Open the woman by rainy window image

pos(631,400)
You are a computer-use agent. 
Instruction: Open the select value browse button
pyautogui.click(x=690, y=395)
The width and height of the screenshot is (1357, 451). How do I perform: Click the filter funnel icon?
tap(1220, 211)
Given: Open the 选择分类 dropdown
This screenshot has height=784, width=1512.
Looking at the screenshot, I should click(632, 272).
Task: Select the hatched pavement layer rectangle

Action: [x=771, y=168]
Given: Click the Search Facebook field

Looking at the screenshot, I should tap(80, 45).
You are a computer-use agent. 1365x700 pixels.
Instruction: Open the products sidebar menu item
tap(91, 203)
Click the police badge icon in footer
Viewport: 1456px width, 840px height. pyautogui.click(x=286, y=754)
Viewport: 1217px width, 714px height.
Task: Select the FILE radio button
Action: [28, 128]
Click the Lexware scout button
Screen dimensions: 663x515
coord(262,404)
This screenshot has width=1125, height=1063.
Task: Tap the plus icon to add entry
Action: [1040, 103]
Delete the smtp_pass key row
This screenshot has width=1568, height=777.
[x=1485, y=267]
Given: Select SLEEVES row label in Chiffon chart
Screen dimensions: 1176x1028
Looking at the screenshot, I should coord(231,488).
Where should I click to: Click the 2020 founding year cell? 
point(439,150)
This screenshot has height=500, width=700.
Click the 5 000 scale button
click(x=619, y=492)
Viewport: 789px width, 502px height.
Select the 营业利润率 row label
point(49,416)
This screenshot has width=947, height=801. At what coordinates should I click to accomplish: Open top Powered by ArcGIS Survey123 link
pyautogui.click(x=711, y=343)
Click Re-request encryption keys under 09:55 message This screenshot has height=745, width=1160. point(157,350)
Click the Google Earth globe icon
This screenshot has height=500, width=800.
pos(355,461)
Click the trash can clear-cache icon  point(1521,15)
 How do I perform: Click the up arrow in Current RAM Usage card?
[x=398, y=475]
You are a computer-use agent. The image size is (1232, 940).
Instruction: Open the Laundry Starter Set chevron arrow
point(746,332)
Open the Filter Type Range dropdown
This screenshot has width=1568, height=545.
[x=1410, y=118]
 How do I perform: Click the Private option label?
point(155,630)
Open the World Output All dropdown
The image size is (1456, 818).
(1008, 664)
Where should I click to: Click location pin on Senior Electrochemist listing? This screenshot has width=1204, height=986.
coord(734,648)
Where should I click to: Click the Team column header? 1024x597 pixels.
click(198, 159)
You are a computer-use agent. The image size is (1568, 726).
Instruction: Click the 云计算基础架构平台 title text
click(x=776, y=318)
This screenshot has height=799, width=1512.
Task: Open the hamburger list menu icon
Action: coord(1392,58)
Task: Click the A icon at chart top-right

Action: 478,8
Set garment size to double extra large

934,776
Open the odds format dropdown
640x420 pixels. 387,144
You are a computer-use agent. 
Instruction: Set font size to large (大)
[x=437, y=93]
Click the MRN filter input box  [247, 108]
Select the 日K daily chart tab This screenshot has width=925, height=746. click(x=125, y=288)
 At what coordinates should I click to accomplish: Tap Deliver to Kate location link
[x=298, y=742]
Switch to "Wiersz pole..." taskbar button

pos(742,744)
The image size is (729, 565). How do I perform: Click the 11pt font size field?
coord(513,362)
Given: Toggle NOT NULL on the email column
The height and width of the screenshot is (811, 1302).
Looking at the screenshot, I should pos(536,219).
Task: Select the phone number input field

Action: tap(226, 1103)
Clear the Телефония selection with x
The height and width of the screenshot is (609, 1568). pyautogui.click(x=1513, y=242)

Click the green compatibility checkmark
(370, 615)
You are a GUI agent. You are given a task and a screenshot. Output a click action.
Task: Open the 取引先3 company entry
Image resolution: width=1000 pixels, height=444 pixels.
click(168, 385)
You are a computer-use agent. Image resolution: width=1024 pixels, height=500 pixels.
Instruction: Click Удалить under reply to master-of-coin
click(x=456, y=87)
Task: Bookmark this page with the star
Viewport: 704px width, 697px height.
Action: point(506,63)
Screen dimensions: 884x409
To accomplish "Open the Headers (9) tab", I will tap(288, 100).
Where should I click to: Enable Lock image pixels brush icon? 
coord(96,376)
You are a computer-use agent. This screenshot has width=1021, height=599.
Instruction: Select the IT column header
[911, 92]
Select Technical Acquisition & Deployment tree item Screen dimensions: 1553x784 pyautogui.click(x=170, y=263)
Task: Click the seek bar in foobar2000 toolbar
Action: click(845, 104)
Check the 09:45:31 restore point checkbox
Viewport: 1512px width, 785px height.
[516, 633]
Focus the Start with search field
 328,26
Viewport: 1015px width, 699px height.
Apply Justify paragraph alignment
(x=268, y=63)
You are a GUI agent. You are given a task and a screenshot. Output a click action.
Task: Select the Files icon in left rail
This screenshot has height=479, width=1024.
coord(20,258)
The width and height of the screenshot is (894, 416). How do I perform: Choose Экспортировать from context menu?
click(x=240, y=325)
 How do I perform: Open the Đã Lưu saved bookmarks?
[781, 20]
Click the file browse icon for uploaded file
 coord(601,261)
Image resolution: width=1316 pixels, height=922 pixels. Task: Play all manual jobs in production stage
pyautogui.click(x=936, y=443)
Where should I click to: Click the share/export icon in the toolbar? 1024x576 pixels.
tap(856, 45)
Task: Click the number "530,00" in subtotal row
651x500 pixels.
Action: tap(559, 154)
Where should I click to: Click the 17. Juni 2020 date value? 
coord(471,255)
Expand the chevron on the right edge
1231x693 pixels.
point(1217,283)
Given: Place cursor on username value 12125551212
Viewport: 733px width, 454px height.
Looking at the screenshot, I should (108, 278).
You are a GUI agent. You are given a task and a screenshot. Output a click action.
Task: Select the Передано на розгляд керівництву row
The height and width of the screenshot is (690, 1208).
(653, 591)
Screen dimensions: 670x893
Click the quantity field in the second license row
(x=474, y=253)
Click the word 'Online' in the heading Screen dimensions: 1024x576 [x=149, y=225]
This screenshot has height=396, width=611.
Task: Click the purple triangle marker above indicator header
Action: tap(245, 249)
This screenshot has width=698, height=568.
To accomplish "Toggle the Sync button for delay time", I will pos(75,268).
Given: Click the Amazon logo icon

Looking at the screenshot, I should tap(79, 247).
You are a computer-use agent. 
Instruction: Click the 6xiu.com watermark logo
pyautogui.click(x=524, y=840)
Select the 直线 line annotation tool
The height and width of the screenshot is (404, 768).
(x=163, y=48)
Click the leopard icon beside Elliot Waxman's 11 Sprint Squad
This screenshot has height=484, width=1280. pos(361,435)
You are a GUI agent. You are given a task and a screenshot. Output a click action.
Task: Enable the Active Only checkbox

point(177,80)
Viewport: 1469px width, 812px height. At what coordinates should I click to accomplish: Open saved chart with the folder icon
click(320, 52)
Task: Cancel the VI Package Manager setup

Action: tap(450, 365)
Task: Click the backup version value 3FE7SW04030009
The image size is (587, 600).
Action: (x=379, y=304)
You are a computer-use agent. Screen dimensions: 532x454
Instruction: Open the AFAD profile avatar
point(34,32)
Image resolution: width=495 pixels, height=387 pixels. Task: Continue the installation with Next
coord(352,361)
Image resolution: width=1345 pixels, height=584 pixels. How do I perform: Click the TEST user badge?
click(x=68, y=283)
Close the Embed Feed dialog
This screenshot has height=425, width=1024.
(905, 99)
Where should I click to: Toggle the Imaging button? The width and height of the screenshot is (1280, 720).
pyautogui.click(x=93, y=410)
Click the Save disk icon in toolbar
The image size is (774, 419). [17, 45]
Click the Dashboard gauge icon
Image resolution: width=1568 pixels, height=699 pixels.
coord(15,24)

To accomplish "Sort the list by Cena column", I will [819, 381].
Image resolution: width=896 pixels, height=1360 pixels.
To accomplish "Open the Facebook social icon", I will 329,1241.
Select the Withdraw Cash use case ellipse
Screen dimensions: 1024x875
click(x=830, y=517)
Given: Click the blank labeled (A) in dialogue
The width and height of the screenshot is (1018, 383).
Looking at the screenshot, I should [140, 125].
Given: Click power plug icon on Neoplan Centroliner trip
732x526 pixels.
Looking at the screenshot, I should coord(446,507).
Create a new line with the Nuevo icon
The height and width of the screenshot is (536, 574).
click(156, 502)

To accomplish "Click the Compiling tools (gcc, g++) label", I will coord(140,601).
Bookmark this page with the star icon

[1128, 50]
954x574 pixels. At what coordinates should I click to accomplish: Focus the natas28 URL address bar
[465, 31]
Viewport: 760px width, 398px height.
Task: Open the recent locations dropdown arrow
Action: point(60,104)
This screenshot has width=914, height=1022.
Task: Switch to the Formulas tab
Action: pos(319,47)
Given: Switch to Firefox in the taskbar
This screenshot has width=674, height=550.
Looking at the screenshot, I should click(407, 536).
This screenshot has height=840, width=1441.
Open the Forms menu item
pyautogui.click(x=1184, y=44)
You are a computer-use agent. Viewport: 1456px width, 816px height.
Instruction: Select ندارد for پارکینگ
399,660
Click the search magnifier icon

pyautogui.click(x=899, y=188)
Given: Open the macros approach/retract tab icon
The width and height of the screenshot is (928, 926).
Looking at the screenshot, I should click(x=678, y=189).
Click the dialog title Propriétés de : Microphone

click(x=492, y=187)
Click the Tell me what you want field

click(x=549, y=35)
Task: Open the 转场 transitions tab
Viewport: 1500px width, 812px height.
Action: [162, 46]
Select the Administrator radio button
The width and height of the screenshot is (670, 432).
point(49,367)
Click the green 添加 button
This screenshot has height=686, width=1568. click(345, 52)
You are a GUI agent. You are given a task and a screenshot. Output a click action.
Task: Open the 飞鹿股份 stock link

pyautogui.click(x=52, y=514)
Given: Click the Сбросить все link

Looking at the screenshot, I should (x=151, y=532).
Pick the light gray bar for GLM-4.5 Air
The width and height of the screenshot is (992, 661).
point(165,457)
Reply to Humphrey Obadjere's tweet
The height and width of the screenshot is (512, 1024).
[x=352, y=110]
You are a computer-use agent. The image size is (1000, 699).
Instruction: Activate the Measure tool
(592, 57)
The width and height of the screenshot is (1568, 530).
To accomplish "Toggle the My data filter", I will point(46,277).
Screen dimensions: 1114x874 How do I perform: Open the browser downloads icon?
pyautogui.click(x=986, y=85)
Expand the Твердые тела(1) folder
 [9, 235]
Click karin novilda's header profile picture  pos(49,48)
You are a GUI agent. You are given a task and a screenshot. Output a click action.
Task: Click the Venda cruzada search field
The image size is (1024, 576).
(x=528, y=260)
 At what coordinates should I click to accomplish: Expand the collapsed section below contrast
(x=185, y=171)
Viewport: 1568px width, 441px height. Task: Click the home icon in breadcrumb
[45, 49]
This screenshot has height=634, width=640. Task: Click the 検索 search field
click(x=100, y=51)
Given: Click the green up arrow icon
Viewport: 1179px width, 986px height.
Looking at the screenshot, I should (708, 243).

··········

## What you need to do
In these records, tally the lines that contain the string "computer", and give only the result.

## Result for this exercise
11